Belichting wordt in de tuinbouw toegepast bij de zeer vroege teelt van o.a. tomaten en komkommers onder verwarmd glas. Het opkweken van de jonge planten vindt plaats in de donkerste tijd van het jaar. Men verlengt dan de lichtperiode kunstmatig door in de opkweekkas boven het jonge gewas fluorescentiebuislampen of hogedruk-kwiklampen aan te brengen en die voor en/of na de dag een bepaald aantal uren te laten branden. Een sterke belichting van 50-200 W/m2 is nodig.
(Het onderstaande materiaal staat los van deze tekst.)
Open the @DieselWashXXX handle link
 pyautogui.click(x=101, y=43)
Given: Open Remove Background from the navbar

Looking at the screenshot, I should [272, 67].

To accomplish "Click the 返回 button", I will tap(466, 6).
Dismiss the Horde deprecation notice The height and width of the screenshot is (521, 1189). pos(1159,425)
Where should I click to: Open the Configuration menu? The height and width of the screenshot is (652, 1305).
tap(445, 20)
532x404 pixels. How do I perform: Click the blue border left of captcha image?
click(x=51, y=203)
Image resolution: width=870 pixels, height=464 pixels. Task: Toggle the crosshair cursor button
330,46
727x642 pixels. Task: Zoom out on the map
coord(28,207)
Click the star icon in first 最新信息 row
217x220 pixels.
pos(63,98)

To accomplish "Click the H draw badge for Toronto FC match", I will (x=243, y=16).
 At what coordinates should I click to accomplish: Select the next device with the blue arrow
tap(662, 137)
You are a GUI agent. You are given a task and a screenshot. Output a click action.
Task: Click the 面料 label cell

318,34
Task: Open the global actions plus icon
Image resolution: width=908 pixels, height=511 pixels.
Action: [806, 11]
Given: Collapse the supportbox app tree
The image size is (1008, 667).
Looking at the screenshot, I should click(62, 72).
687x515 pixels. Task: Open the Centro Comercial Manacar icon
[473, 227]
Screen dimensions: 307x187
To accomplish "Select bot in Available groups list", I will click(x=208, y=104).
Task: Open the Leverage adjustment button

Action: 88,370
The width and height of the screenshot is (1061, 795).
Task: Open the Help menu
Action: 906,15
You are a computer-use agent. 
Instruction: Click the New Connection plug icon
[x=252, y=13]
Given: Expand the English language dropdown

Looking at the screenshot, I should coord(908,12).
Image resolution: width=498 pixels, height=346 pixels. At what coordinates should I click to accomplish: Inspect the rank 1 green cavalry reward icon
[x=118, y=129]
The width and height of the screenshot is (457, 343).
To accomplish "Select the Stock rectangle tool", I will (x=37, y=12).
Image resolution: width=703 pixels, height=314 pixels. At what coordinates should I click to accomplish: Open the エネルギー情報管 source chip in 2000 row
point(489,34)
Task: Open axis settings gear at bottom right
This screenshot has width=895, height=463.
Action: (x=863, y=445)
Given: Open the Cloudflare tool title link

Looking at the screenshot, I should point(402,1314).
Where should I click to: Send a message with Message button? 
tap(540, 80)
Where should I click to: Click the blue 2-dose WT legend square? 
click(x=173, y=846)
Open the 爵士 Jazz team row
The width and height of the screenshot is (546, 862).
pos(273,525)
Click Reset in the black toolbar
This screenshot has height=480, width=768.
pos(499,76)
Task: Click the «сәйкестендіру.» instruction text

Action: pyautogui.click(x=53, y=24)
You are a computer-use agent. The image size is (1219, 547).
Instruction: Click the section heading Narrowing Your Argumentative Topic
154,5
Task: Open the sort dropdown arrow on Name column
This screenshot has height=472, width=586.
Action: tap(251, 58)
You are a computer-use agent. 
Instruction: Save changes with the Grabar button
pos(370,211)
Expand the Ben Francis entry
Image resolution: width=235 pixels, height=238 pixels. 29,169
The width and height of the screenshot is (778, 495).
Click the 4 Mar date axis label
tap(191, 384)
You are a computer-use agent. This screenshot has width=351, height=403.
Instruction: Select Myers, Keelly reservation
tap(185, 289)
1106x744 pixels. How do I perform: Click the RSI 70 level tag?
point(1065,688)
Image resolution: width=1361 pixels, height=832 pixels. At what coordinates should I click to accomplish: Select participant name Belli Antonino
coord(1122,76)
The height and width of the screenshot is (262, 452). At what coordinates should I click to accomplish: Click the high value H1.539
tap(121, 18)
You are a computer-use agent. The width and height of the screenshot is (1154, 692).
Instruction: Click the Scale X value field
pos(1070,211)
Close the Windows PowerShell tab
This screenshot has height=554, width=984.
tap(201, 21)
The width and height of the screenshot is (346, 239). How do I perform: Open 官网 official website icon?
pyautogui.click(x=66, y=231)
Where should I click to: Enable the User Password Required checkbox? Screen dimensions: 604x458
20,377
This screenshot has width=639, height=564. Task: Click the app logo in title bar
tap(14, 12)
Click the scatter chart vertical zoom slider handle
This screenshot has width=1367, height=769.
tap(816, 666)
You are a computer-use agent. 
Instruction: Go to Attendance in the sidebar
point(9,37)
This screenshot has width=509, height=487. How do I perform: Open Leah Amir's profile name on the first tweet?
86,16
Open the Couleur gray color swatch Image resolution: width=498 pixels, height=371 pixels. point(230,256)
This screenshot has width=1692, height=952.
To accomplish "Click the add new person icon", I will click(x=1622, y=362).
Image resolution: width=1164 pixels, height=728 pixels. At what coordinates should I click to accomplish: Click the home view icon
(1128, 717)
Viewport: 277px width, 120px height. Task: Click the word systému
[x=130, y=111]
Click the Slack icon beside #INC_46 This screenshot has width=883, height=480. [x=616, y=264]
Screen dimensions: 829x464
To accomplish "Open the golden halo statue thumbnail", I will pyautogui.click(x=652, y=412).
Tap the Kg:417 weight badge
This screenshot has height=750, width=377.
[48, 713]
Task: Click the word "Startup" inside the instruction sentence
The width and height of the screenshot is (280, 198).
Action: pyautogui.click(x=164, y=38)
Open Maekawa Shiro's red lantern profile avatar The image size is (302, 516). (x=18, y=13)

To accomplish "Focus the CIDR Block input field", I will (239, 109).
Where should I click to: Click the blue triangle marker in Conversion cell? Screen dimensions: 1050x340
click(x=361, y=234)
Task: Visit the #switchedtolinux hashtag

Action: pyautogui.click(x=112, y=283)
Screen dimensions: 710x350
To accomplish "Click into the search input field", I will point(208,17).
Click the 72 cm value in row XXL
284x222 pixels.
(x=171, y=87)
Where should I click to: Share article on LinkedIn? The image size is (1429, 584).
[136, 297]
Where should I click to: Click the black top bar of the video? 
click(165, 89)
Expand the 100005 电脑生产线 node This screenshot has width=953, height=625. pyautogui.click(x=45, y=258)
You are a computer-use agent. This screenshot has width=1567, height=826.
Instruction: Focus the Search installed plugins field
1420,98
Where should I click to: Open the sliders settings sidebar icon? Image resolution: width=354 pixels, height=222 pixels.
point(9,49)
Door de belichtingsinstallatie op rails te plaatsen kan men afwisselend twee partijen planten behandelen. Men verkrijgt op deze wijze een sterkere, meer gedrongen gebouwde plant, die beter bestand is tegen ziekten en ook vroeger in produktie kan komen (zie fotoperiodiciteit).

In de praktijk wordt deze vorm van belichting nog beperkt toegepast, en wel voornamelijk op bedrijven die zich hebben gespecialiseerd in het opkweken van jonge planten die aan andere bedrijven worden verkocht. De installatie is nl. kostbaar en het resultaat van de belichting wordt mede bepaald door het weertype dat na het uitplanten in de kas volgt: donker weer kan het gehele effect teniet doen. Belichting van het gewas als het is uitgeplant is economisch niet mogelijk, omdat men dan een te grote oppervlakte moet bestrijken. Sommige bloemgewassen gaan over tot bloemvorming wanneer zij aan een bepaalde daglengte worden blootgesteld; met behulp van kunstmatige belichting kan men de bloei naar wens verschuiven. Voor dit doel is een zwakke belichting met gloeilampen voldoende (5-50 W/m2). Voorbeelden van bloemgewassen waarmee resultaten zijn bereikt zijn: begonia, chrysant, cineraria, kalanchoë. Chrysanten kan men thans het gehele jaar door op de markt brengen.